DATA IN THIS EXERCISE:
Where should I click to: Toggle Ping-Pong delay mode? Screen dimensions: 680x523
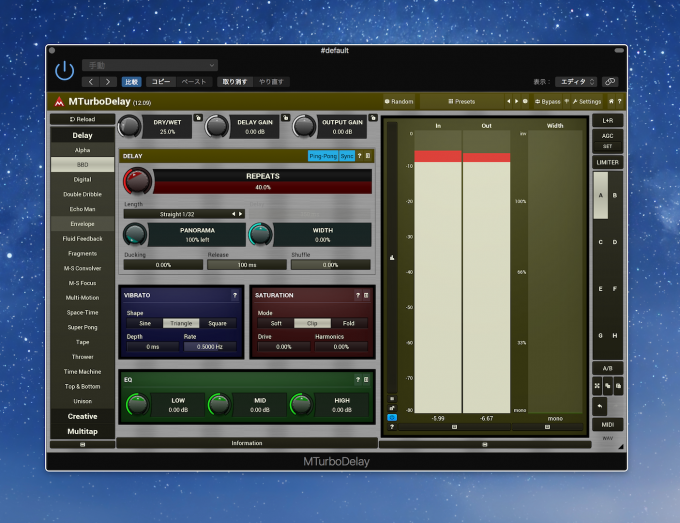(x=322, y=156)
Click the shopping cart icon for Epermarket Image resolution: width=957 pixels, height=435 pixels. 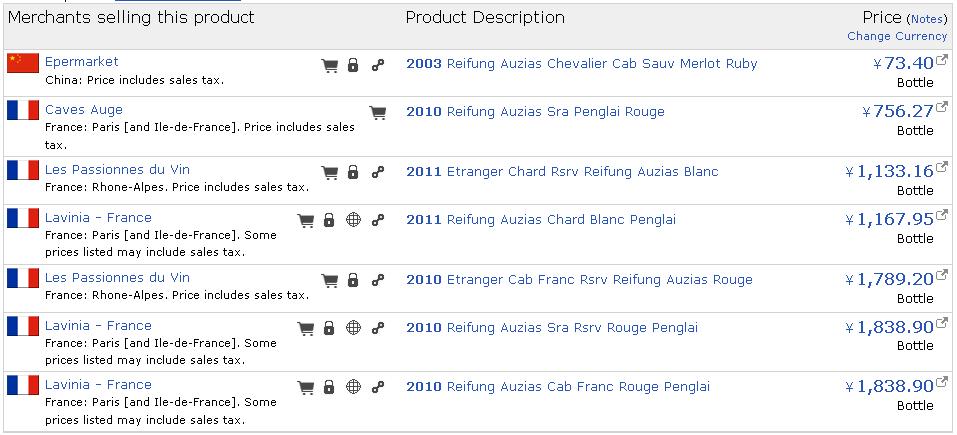click(329, 66)
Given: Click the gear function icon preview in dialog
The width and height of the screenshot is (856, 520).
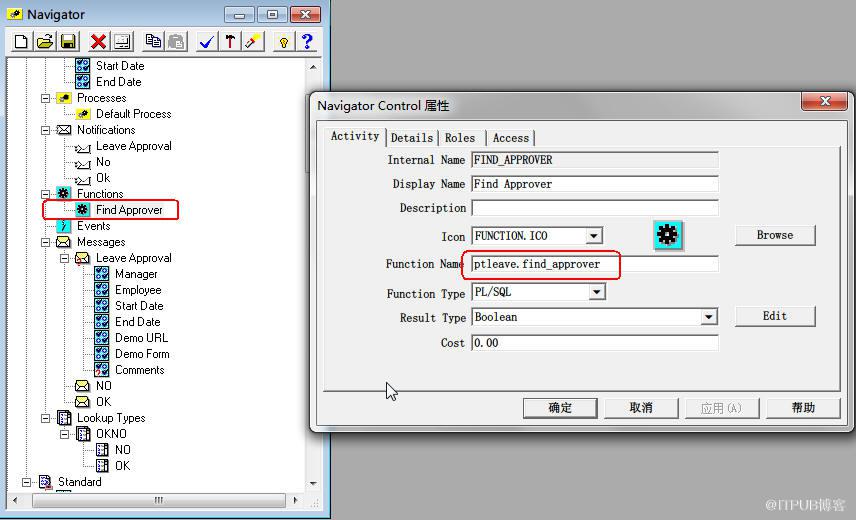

WHAT IS REQUIRED:
Copy exactly, and copy only, the lines from the one bearing "Given: Click the" through the closing line of the material, with both ends kept and pictures removed.

RESPONSE TO THE EXERCISE:
Given: Click the gear function icon preview in dialog
The width and height of the screenshot is (856, 520).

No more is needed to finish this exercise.